Auto Repair Extended Warranties: Should You Buy One?

February 25, 2011

Extended auto warranties, a term the Federal Trade Commission hates, is a source of endless complaints from consumers to state consumer protection agencies, AG offices, and the Better Business Bureau.

Their price ranges from $800 to sometimes over $2000. Based on a 2007 survey of over 8000 owners of five- and six-year-old cars, Consumer Reports found that serious repairs are often not experienced during the contract period, which makes the service contract a questionable investment. It's especially called into question because, despite some big vehicle recalls in the past two years, the national fleet is of better quality than in years past.

This may not be news to the majority of the car owners, which is reflected in the CR survey, since three-quarters of the participants turned down the service contract pitch based on a lack of perceived value. Part of the problem is that the writers of the policies have studied the failure rates of specific parts and have the ability to exclude them from coverage. As the product rating magazine states, this puts the consumer in the position of "betting against the house."

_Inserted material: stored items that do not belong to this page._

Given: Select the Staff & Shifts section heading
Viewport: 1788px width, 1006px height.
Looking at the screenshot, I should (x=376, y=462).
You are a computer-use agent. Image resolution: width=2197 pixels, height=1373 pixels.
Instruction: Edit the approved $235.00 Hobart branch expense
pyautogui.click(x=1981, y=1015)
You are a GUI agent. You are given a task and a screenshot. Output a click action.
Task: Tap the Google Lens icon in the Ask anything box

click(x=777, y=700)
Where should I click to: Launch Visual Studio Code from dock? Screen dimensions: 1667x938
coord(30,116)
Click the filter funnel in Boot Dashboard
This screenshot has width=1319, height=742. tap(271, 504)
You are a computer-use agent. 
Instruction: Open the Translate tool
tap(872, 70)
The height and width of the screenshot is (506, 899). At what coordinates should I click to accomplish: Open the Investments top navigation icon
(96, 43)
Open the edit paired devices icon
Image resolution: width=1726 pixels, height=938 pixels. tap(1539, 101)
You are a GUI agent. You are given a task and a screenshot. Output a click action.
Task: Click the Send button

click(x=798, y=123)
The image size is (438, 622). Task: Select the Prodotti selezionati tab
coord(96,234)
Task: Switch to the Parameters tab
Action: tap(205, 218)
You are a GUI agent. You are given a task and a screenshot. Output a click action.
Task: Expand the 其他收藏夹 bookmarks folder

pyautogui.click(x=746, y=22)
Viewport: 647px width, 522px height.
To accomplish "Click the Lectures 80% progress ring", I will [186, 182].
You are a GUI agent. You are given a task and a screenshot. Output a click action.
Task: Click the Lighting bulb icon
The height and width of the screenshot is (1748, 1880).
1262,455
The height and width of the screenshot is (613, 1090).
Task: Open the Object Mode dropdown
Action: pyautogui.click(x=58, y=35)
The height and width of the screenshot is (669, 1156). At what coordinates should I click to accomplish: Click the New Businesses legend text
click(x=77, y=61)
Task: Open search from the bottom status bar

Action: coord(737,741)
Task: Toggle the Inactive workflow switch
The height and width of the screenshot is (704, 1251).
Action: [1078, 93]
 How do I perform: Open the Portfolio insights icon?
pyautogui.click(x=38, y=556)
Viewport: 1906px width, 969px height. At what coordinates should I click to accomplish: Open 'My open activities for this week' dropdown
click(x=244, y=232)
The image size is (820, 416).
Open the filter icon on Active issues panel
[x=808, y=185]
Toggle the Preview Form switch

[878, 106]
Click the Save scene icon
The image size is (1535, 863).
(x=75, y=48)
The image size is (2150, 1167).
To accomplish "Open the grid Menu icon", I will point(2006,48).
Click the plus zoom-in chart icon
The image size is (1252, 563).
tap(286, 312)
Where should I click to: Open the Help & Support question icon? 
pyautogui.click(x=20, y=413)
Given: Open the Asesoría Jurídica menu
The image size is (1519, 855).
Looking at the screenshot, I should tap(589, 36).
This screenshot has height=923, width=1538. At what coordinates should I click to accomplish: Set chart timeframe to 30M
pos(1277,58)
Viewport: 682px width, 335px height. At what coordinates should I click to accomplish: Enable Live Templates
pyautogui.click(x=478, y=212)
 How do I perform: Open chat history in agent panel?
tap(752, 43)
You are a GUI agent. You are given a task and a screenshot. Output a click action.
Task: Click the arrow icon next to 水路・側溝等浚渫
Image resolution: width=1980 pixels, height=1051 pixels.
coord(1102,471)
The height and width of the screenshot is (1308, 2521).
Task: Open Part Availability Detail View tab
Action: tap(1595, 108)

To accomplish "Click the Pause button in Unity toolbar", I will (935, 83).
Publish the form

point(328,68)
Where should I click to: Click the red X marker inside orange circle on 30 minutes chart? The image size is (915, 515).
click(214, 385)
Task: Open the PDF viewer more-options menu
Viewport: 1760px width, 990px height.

But what if you are by temperament someone who prefers a buffer against large repair bills, and the idea of a service contract fits nicely into your comfort zone, how do you avoid getting taken?

The FTC offers these tips:

Respond to phone calls warily, since your new car warranty may still be in force or already expired. Go to the source - your owner's manual, or call the selling dealer to find out;

Be alert to fast talkers who exert high pressure and try to hurry you into a final decision;

Be protective of all your personal information including your social security and driver's license numbers even your VIN. This may not be about a service contract at all but rather a scheme to obtain personal information and then perpetrate other types of fraud;

Before you commit, check out the contract administrator with the Better Business Bureau, your state's Attorney General's office and the local consumer protection agency. Confirm that there are no unresolved complaints open on the company.

If you have any doubts about either the need for or the reliability of the service contract company do some level one research. Google U.S. Fidelis and it is very easy to see how lucrative this type of business can be and how badly wrong it can go.  

By the way the FTC prefers the label "service contracts" and stresses that only the manufacturer can offer a warranty. The other difference is that warranties are free, and service contracts are far from it.